KOMPAS.com ¬ Perkawinan yang sah di mata negara adalah perkawinan yang dilakukan sesuai dengan peraturan perundang-undangan yang berlaku.
Di Indonesia, salah satu peraturan yang mengatur perkawinan adalah UU Nomor 1 Tahun 1974 tentang Perkawinan sebagaimana telah diubah dengan UU Nomor 16 Tahun 2019.
Selain itu, ada juga sejumlah ketentuan lain yang mengatur tentang perkawinan.
Lantas, bagaimanakah perkawinan beda agama menurut hukum yang berlaku di Indonesia?
Perkawinan beda agama menurut hukum
Pada dasarnya, belum ada hukum perkawinan di Indonesia yang mengatur secara khusus dan jelas mengenai perkawinan pasangan beda agama.
Namun, dalam UU Perkawinan menyebutkan, perkawinan adalah sah apabila dilakukan menurut hukum agama dan kepercayaan masing-masing.

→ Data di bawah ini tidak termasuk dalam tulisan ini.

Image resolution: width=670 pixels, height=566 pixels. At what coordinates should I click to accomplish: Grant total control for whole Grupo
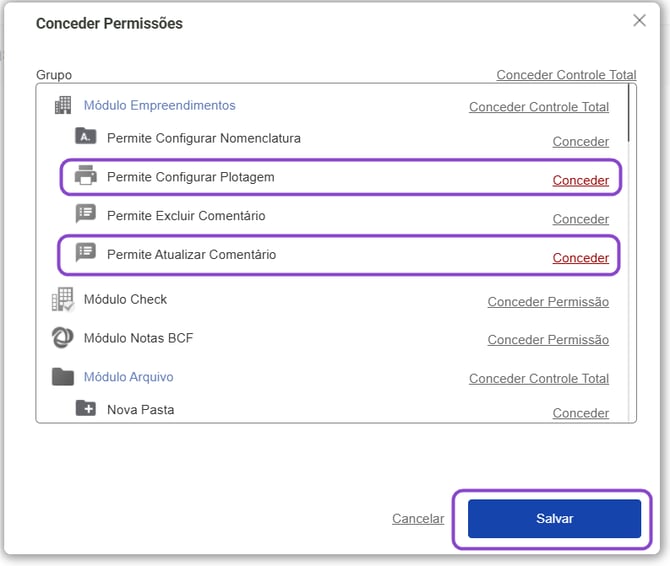566,75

Dalam penjelasan pasal disebutkan bahwa tidak ada perkawinan di luar hukum masing-masing agama dan kepercayaan.
Selain itu, di dalam Pasal 8 juga tertulis bahwa perkawinan dilarang antara dua orang yang mempunyai hubungan, yang oleh agamanya atau peraturan lain yang berlaku, dilarang kawin.

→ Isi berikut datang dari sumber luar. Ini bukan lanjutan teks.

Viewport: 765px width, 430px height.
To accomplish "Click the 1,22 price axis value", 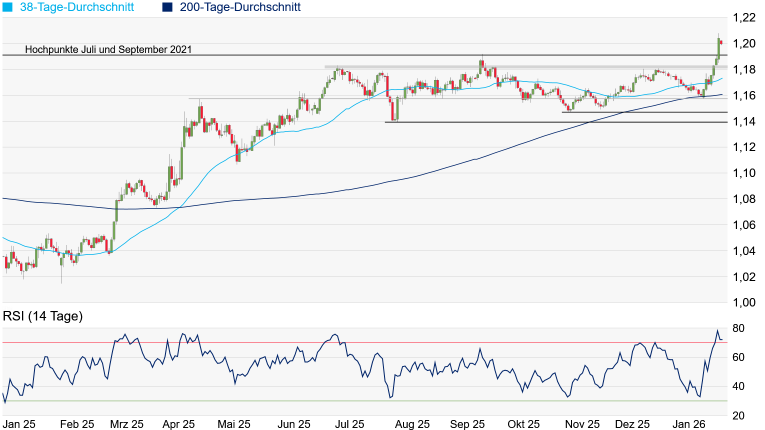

Bagi yang beragama Islam, perkawinan juga dilaksanakan menurut Kompilasi Hukum Islam (KHI). Mengacu pada Pasal 4 KHI, perkawinan adalah sah apabila dilakukan menurut hukum Islam.
Peraturan ini juga dengan tegas melarang umat Islam untuk menikah beda agama. Larangan ini tertuang dalam Pasal 40 dan Pasal 44.
Dengan begitu, tertutuplah kemungkinan untuk perkawinan beda agama.
Meski begitu, terdapat yurisprudensi hukum terkait perkawinan beda agama, yakni Putusan Mahkamah Agung (MA) No. 1400 K/Pdt/1986.
Dalam putusan tersebut, Mahkamah Agung mengabulkan permohonan kasasi pemohon yang beragama Islam untuk menikah dengan pasangannya yang beragama Kristen Protestan.
Melalui putusan ini, MA memerintahkan Kantor Catatan Sipil (sekarang disebut Dinas Kependudukan dan Pencatatan Sipil) untuk melangsungkan perkawinan beda agama antara pemohon dan pasangannya.
Putusan ini pun sekaligus membatalkan putusan Pengadilan Negeri sebelumnya mengenai penolakan melangsungkan perkawinan tersebut oleh Kantor Catatan Sipil.
Dalam pertimbangannya, MA menyebut, dengan diajukannya permohonan untuk melangsungkan perkawinan kepada Kantor Catatan Sipil, maka ditafsirkan bahwa pemohon hendak menikah tidak secara Islam dan tidak lagi menghiraukan status agamanya.
Atas dasar inilah, MA memerintahkan Kantor Catatan Sipil wajib menerima permohonan pemohon tersebut.
Risiko nikah beda agama
Menurut UU Perkawinan dan KHI, pernikahan yang tidak dicatatkan pada pejabat yang berwenang dianggap tidak memiliki kekuatan hukum.
Dengan begitu, perkawinan beda agama yang tidak dapat dicatatkan kepada negara akan dianggap tidak sah di mata negara.
Akibatnya, hak-hak suami, istri serta anak-anak yang dilahirkan tidak memiliki jaminan perlindungan hukum.
Untuk diketahui, anak yang sah menurut UU Perkawinan dan KHI adalah anak yang dilahirkan dalam atau sebagai akibat perkawinan yang sah.
Anak yang lahir di luar perkawinan yang sah hanya mempunyai hubungan perdata atau hubungan nasab dengan ibunya dan keluarga ibunya.